The NHS launched its Breast and Cosmetic Implant Registry last month, and the only negative thing to say about that is that it’s been a long time coming.
The purpose of the new scheme is simple enough: from now on, it will collect and record the details of any individual who has had breast implant surgery, so that if a product used in their surgery has been recalled due to safety fears they can be traced, notified, and advised.
Not only that, it will also act as an organic and constantly-updated survey of trends in the implant world and any complications that stem from new advances.
Finally, something good from the PIP scandal
This long-awaited development stems directly from the PIP scandal earlier this decade, when the French company Poly Implant Prothèsewere found to be creating implants made from industrial grade silicone instead of the industry-approved medical grade material that has passed safety tests.

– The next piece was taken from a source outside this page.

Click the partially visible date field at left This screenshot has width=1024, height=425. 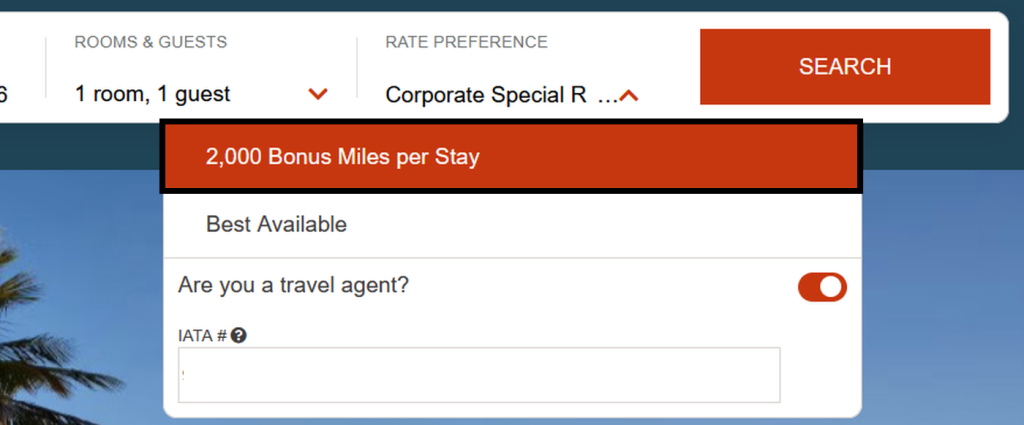tap(5, 94)
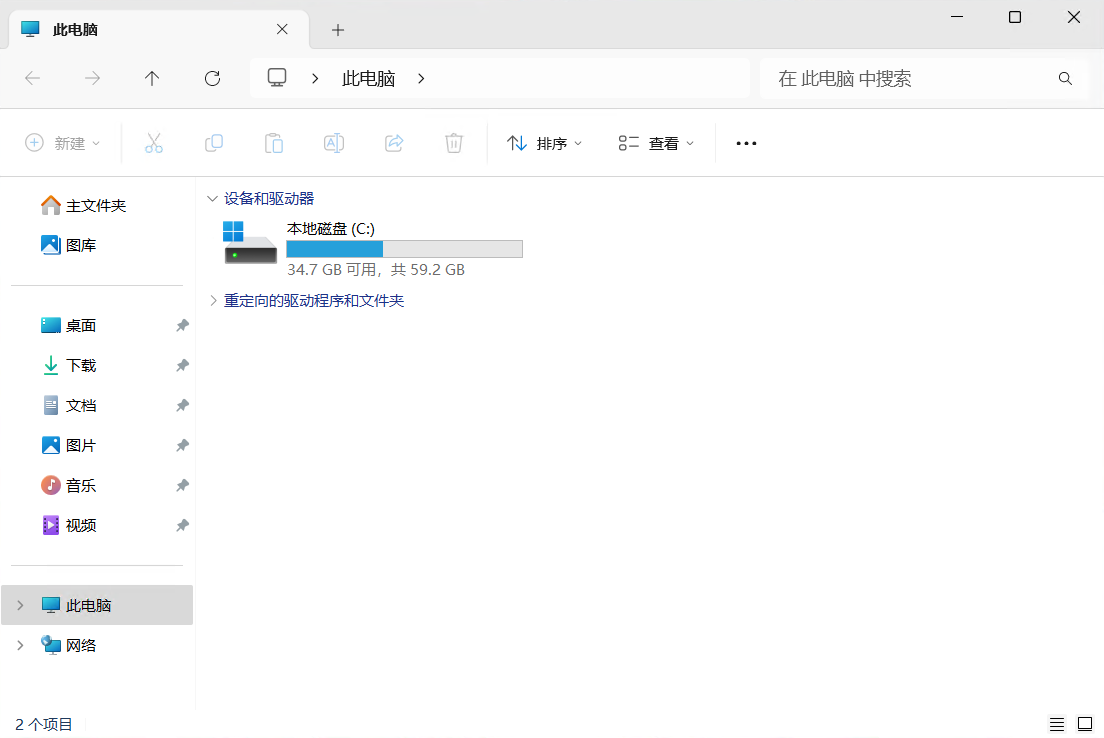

The poorer-quality implants were banned across the world in 2010, and a 2012 report from the UK discovered that they had double the rupture rate of other implants.
The repercussions of this included the owner of the company being imprisoned for four years, and the German firm responsible for granting European safety certificates for the implants being forced to pay compensation to hundreds of French women.
It’s been estimated that approximately 47,000 women in the UK had the implants, but the jury is still out on how unsafe they actually are. The French, German and Czech authorities advise they be replaced: the UK decided they weren’t a risk to health.
Whether they are or aren’t, it’s indisputable that a lot of implant clients have been forced to undergo a lot of stress and anxiety – especially when they don’t know if they’ve had PIP implants or not (there’s a full breakdown of the PIP situation on the BBC website).
What happens now?
The first thing you need to know is that the Registry will not be back-dated: as of now, all providers of breast implant surgery will be expected to participate, and all new clients – to both private clinics and the NHS – will be invited to sign a consent form before a procedure, giving their permission to have their details logged on the Registry.
You will be entirely within your rights to refuse, but you are strongly advised to do this: if your implant is later discovered to be of insufficient standard, you will be much easier to find and be notified about it. And if the clinic you’re thinking of approaching is not participating in this, you are just as strongly advised not to put your business there.
At the moment, this scheme is restricted to breast surgery, but will soon be expanding to procedures in other areas, such as calf and buttock implant surgery.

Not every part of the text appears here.